The Basel Committee on Banking Supervision, which includes banking regulators from the U.S., U.K., Japan, and several other countries, has called for "prudential" regulatory treatment of cryptocurrencies and stablecoins.
The committee, a unit of the Bank for International Settlements, has published a discussion paper, saying that the growth of cryptocurrencies and related services could pose risks to financial stability and banks, and therefore, a “conservative prudential” treatment to cryptocurrency exposures should be applied.
“If banks are authorized, and decide, to acquire crypto-assets or provide related services, the Committee is of the view that they should apply a conservative prudential treatment to such exposures, especially for high-risk crypto-assets,” it said.
Exposure to cryptocurrencies could be direct (direct holdings) or indirect (e.g. derivatives) and accordingly, capital and liquidity requirements rules could apply. For instance, the committee has proposed that crypto-assets should not be eligible to serve as financial collateral for the purpose of the credit risk mitigation framework.

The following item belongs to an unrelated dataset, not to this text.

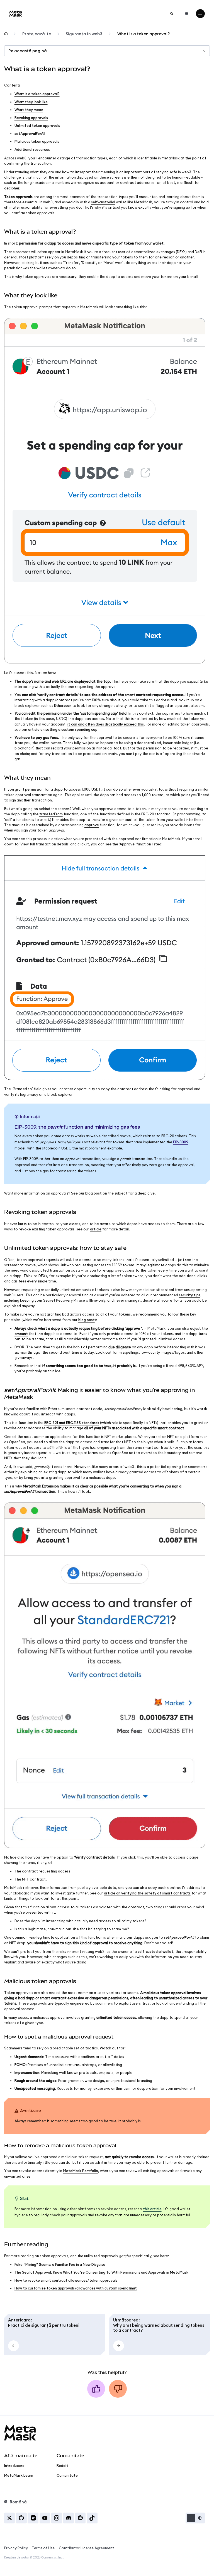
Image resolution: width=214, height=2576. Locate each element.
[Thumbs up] (96, 2389)
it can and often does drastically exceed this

It has also recommended that bank exposures to crypto-assets should be subject to a “full deduction” from Common Equity Tier 1 capital, which mainly consists of common stock held by a bank. “This treatment reflects the high degree of uncertainty about the positive realizable value of crypto-assets in times of stress,” it added.
While banks’ exposures to crypto-assets are currently “limited,” the absolute size of the market is “meaningful,” said the committee, adding that a “robust” regulatory framework is needed for the sector.
In March, the committee warned banks about risks associated with cryptocurrencies, including liquidity, credit and money laundering risks. “The continued growth of crypto-asset trading platforms and new financial products related to crypto-assets has the potential to raise financial stability concerns and increase risks faced by banks,” it said at the time.
Reiterating its point, the committee said that if a crypto-asset and a "traditional" asset are equivalent in their economic functions and the risks they pose, they should not be treated differently for prudential purposes. "There is the potential for certain types of crypto-assets to become systemically important. The design of the prudential treatment of crypto-assets should therefore be simple and flexible in nature," said the committee.
If the committee decides to go ahead with any specified treatment, it would constitute a minimum standard for internationally active banks. The discussion paper is open for comments until March 13, 2020 to all stakeholders, including academics, banks, central banks, finance ministries, market participants and the general public, among others.